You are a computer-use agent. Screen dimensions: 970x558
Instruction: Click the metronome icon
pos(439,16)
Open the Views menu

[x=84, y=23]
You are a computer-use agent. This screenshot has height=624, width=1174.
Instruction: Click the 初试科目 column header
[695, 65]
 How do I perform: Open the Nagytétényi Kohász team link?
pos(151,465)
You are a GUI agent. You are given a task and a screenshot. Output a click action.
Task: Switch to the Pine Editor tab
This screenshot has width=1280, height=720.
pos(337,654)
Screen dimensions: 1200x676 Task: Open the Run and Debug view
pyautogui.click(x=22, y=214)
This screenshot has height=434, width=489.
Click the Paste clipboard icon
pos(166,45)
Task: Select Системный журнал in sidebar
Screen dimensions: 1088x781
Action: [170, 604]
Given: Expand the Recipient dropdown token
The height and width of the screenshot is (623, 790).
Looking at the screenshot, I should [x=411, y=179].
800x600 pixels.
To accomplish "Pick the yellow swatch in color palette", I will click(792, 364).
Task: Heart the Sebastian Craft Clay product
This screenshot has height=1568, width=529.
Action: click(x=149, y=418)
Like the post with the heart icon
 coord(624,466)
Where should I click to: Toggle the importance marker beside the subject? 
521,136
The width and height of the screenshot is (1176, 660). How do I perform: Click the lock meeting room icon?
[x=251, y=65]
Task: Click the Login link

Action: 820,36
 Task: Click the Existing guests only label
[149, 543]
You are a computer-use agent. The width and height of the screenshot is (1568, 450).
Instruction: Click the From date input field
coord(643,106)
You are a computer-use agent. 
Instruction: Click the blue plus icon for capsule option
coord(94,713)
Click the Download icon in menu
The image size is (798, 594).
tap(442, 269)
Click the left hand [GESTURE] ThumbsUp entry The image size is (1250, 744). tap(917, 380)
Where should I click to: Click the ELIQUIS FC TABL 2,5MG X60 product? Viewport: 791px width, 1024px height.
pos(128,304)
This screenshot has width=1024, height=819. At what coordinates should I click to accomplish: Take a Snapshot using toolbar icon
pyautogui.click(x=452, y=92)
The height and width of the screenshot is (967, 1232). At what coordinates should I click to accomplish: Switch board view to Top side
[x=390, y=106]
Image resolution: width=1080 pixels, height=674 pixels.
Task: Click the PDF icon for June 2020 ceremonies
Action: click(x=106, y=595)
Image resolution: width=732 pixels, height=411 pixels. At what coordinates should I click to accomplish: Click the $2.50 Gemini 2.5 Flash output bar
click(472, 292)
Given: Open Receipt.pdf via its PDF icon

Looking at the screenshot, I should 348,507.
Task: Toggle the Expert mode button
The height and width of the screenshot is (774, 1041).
+++++
Lines holding the word "computer" should be copied from the entries above.

_EXPECTED ANSWER_.
You are a computer-use agent. Screen dimensions: 970x558
You are a computer-use agent. This screenshot has height=624, width=1174.
You are a computer-use agent. The width and height of the screenshot is (1568, 450).
You are a computer-use agent. 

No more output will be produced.